With all their family still in Israel, the parents of three have found the distance difficult. “And we want to live a Jewish life, which is easier in Israel,” added Iris. The family moved to Ashdod, where both of their families live. Reuven is a physician and Iris hopes to find work as an English teacher.
“We had a good comfortable life in the US... but sometimes it feels lonely without family,” she said. “It was always our goal to go back to Israel and it’s now or never,” she added, noting that her eldest child is 12 and it would be harder to move as the children get older.
While Ashdod is further away from Gaza than Netivot and Ofakim, it is no stranger to sirens. “I think it’s going to be OK... I hope so,” Iris told the Post. “We want to move there because of our families, but if it’s going to be hard obviously we will move,” she added, though she said the recent unrest between Israel and Gaza did not make them question their move.
The Hollinger and Sharabi families made aliya in the framework of a new NBN-KKL initiative called “Go Beyond,” which provides support and incentives for olim moving to the peripheries as well as to Jerusalem. Ashdod, which is closer to the center, is not included in the parameters of the program, which includes communities south of Ashkelon.
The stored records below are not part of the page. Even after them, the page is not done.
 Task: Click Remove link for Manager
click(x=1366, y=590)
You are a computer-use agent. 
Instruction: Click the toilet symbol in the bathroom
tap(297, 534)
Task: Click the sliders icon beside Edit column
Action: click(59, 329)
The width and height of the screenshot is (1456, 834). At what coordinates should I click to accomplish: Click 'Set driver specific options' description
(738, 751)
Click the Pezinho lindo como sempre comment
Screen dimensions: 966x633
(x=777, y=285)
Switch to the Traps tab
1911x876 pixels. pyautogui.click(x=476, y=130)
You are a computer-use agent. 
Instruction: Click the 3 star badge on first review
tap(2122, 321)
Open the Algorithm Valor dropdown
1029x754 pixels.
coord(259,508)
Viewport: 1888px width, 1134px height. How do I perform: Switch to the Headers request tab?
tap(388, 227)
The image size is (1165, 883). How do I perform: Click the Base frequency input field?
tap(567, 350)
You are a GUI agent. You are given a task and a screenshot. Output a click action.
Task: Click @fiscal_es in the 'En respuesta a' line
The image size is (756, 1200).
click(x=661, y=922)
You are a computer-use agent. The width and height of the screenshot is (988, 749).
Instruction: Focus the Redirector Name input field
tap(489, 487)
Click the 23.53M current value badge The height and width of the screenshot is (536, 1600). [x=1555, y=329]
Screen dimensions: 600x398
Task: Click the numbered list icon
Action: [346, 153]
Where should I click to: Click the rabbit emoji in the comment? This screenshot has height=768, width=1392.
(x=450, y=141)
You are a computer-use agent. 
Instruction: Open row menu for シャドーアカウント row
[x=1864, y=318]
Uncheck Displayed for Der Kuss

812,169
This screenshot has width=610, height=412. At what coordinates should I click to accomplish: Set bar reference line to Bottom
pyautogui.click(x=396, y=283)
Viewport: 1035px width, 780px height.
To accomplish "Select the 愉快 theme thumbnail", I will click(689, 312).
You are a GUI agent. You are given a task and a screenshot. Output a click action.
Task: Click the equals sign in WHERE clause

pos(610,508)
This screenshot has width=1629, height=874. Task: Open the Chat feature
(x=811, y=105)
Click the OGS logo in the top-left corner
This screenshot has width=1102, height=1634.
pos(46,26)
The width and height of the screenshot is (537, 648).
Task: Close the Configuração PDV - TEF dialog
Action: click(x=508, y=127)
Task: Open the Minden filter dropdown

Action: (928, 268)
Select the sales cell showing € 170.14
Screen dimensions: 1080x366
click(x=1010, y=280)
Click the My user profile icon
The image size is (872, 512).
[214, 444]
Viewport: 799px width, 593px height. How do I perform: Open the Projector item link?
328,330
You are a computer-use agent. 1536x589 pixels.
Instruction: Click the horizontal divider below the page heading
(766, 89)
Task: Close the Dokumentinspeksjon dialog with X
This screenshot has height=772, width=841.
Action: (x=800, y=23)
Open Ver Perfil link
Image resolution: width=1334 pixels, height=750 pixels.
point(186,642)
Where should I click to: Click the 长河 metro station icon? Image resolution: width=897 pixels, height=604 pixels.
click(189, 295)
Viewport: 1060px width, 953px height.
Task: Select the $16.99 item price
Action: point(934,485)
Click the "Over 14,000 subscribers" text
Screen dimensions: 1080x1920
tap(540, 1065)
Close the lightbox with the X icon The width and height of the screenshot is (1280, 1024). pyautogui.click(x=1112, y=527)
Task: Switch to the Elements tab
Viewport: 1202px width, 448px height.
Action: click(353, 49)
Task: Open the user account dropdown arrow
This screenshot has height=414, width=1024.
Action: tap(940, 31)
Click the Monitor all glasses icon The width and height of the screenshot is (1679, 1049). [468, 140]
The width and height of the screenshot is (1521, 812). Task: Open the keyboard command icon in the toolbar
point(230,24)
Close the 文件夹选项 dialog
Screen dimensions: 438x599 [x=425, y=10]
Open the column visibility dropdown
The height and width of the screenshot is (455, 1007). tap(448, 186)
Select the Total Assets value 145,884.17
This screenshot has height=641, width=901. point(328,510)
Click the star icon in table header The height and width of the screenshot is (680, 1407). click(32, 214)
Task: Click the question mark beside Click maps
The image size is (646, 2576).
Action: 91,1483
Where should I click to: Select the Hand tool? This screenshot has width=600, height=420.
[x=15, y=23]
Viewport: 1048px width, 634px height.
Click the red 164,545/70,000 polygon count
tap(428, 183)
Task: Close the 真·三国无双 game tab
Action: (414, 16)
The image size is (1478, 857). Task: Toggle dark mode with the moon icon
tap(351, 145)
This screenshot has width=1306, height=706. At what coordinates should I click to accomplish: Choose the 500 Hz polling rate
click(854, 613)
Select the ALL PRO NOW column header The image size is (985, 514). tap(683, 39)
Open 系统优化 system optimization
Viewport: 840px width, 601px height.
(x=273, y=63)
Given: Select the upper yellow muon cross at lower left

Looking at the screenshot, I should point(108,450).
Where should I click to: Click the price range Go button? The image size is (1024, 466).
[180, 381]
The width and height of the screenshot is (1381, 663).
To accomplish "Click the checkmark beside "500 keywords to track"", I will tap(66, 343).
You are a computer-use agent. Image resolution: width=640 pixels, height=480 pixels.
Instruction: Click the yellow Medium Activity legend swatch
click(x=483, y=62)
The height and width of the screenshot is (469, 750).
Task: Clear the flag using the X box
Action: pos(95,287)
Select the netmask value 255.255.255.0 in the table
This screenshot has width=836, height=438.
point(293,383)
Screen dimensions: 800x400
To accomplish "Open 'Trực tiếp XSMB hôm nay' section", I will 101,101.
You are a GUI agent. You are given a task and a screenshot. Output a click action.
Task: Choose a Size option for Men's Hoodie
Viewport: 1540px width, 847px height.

The initiative was launched in November 2017 in a bid to boost the organizations’ joint efforts to develop Israel’s periphery by offering olim to those areas enhanced benefits. The project advanced the already existing “Go North” and “Go South” programs, which aided olim with employment mentoring and placement, social programming, community advisement and educational resources.
Go Beyond adds to that grants of up to $20,000; pilot trip grants including hotel stays, rental cars and subsidized flights; personalized meetings with municipal contacts, community volunteers, realtors etc.; guidance with community research, employment opportunities and education options; assistance with aliyah documentation expenses; online ulpan vouchers; and assistance with college loans.
Since the launch of the Go North and Go South programs in 2012, the organizations recorded a 7% growth in aliya to the North and South, increasing from 17% to 24% within five years.
“As Keren Kayemeth LeIsrael works to reduce the gaps between people living in the center and the periphery of Israel, we see the new olim moving North and South as a huge national asset,” KKL-JNF world chairman Danny Atar said on Wednesday during the arrival of the new immigrants. “Even after 70 years of independence the work is still continuing on, and the building of the Jewish home has not yet ended.”